Intervista a tutto campo con l’avvocato Celestino Gnazi, legale dei genitori di Marco Vannini

di Giovanni Zucconi

“Credo che questo Stato debba alla famiglia di Marco, ai suoi amici, a tutte queste migliaia di persone che sono venute in piazza, una giustizia vera, reale, profonda, che ci rappresenti e che non ci dia l’impressione che chi commette un omicidio rimanga impunito”.

“E quando episodi tanto agghiaccianti non si traducono nella giusta pena che la gente attende e che la legge deve garantire, è conseguente che i cittadini si allontanino dalla giustizia…

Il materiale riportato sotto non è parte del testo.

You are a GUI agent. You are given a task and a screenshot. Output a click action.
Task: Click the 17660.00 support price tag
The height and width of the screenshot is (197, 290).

Estrapolare una frase da un discorso, senza contestualizzarla, è sempre un’operazione scorretta. Ma in questo caso permettetemi farlo, perché rappresenta semplicemente lo spunto per innescare un ragionamento molto delicato da trattare. Ho riportato due frasi, una del Sindaco Alessandro Grando e l’altra del Sindaco Alessio Pascucci, estrapolandole dai loro discorsi pronunciati di fronte alle migliaia di persone accorse a Cerveteri per partecipare alla manifestazione organizzata per chiedere “Giustizia e Verità” per Marco Vannini. Una fiaccolata imponente, come a Cerveteri, a memoria, non se ne erano mai viste. Una manifestazione che possiamo definire “quasi spontanea”, e per questo ancora più significativa. Proprio per la sua valenza che va evidentemente oltre la semplice testimonianza di solidarietà alla famiglia Vannini, noi de L’Ortica abbiamo voluto approfondire un aspetto che ci sembra corretto prendere in considerazione. Riprendiamo le due frasi di Grando e di Pascucci. Cosa intendevano quando chiedevano “…una giustizia vera, reale, profonda, che ci rappresenti…”, e “…una giusta pena che la gente attende…”? Hanno parlato di una sentenza “attesa” dalla gente, e che deve rappresentare una Comunità. Ma cosa vuole dire tutto questo? E’ evidente, per chi ha partecipato all’evento, lo spirito e il contesto nel quale sono state pronunciate queste frasi. Ma riteniamo sia comunque necessario osservare che qualcuno potrebbe interpretare questo tipo di manifestazioni come un precedente nel quale, una sentenza emessa da un Giudice, viene messa in discussione dalla “piazza”. E’ evidentemente un tema troppo delicato per essere trattato in modo superficiale e pregiudiziale. Abbiamo quindi chiesto di approfondirlo con uno dei protagonisti della vicenda giudiziaria che stiamo raccontando: l’avvocato Celestino Gnazi, che ha patrocinato la famiglia Vannini in tutte le fasi del processo di primo grado.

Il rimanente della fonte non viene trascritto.